Was his auto-suggestion relying on our belief that we are Greeks and only Greeks? If so, did he play this card intentionally or was it a Freudian slip by his speech writer?
Does our president know something we ‘Greeks’ don’t? Could these talks eventually lead us to permanent partition and the Republic losing its autonomy and identity after another Oxi majority referendum vote, the south becoming a part of Greece and the north a part of Turkey?
Enosis at last many ‘Greek’ Cypriots will say, and we will have sacrificed reunification for Hellenism, finally ridding ourselves of what many in the south still regard as ‘an historic and perpetual enemy’.
After 54 years, the always troubled independent republic of Cyprus will no longer exist as a thorn in the side of all major powers – a bed of corruption, chaos and disorder, nepotism and cronyism, where politicians on both sides have feathered their own nests and those of their ‘clans’ at the expense of the ordinary man and a just Cyprob solution.
President Anastassiades said at the press conference that the joint declaration signed with the leader of the Turkish Cypriot community did not constitute a solution of the Cyprus problem, rebuffing political forces which have voiced opposition to the document and put forth their own interpretations of the text.
What constitutes a solution?

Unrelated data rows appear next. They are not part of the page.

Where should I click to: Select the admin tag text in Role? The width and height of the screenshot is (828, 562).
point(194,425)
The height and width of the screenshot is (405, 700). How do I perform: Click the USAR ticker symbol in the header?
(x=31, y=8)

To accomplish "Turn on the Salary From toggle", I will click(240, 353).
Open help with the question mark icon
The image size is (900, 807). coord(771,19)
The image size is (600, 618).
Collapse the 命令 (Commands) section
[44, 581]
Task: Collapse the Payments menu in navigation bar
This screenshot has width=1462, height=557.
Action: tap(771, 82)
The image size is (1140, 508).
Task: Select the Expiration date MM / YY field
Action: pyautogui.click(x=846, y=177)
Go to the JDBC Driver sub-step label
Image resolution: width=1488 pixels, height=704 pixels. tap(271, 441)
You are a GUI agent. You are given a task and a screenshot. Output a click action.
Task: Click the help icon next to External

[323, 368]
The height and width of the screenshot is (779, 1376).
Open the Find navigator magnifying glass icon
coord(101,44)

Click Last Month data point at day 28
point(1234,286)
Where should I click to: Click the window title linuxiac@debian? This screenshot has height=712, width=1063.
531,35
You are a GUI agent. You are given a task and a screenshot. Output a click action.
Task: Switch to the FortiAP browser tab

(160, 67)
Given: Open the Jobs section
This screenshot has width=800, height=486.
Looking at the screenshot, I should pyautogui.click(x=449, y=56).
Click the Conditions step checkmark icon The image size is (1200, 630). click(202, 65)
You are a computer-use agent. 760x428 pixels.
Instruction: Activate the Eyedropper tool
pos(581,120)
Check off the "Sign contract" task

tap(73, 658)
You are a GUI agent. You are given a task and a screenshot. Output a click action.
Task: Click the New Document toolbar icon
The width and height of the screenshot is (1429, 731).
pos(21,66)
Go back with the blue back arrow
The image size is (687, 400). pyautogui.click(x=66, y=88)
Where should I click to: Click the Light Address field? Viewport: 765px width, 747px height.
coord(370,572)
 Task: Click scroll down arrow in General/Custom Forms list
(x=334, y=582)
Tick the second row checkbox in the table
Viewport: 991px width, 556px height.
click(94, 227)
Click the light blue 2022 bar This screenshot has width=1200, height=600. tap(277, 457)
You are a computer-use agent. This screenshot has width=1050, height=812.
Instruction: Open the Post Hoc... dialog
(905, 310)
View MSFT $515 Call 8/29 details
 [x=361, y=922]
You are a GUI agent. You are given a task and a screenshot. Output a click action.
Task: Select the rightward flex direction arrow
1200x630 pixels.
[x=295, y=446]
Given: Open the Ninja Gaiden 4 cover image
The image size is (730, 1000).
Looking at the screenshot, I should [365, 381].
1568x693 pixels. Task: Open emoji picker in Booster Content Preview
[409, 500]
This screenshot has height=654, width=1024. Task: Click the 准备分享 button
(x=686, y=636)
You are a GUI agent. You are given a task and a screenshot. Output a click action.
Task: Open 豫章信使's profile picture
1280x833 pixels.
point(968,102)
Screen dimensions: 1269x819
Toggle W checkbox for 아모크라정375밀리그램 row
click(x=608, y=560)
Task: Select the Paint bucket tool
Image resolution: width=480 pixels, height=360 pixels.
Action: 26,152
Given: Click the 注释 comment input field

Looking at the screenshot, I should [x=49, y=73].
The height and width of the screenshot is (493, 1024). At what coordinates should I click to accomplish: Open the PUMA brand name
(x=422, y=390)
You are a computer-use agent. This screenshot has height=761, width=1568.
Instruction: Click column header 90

He did not say and never will. Any solution is in the hands of those who ‘forced’ the two sides together on a seven point plan concocted by brains better than yours and mine, the same brains which failed to uphold or implement UN resolutions, respect human rights and punish those guilty of war crimes. Yes, you’ve got it – the UNSC, which cleverly worded the plan so that few lawyers will understand it, never mind we ordinary citizens. And guess what, Alexander Downer has melted away and Ban Ki-moon stated that the UN is now free of the Cyprus problem and could concentrate on more pressing problems. Pontius Pilate comes to mind…
Cyprus, both north and south, is undergoing the worst economic crisis in the island’s post-independence history. We are on our knees, critically vulnerable and finally, submissive. Permanent partition is being disguised in a complex and deceptive seven point plan to supposedly reunify the two sides, but in reality this plan will legalise what the Turkish Cypriots and Turkey already have.
Many compatriots have told me that they will refuse to vote in the referendum. But with AKEL now allied to DISY, abstentions will make no difference to the outcome.
What are the benefits to the ordinary man of this seven point plan? Will refugees be allowed to return to their homes on both sides? Can we afford to rebuild the ‘ghost town’ of Famagusta? Can we afford yet another layer of politicians and civil servants to run this ‘joint venture’? Will we still need passports or IDs to cross the border? Will the north join the eurozone or the south switch to the Turkish lira? How much gas in our southern seas does the north want? Will the north supply the south with water from Turkey, and of the south supply the north with electricity?
In other words, how long will any solution last before we start bitching over free movement of capital and goods, tourism and airports, harbours and marinas, land settlements and compensation?
Can you see the Turkish army quitting the north? Can you see the south running its gas pipeline (if ever we build one) through Turkey?
Until we have answers to some of the thousands of questions that kaleidoscope our minds in this whirlwind of ‘hurried’ negotiations, we are certain to ignore these talks like we did all previous talks. And if we do, matters will be taken out of our hands and partition will be de facto and legalised, the only difference to the present status quo being that the north will become a full member of the EU recognised worldwide.
Given the past 60 years of treachery inflicted on both sides by all powers concerned, permanent partition is perhaps the only wise (and desired by the majority) solution.